* _Problem description_: Could you write out the records exactly as they are given?

* _Provided data_:
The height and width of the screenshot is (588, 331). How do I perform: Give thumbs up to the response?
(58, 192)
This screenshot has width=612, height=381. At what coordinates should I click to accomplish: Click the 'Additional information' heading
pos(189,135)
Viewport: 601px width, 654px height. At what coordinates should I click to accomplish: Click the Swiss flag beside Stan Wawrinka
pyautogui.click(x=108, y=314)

* _Task output_:
The height and width of the screenshot is (588, 331). How do I perform: Give thumbs up to the response?
(58, 192)
This screenshot has width=612, height=381. At what coordinates should I click to accomplish: Click the 'Additional information' heading
pos(189,135)
Viewport: 601px width, 654px height. At what coordinates should I click to accomplish: Click the Swiss flag beside Stan Wawrinka
pyautogui.click(x=108, y=314)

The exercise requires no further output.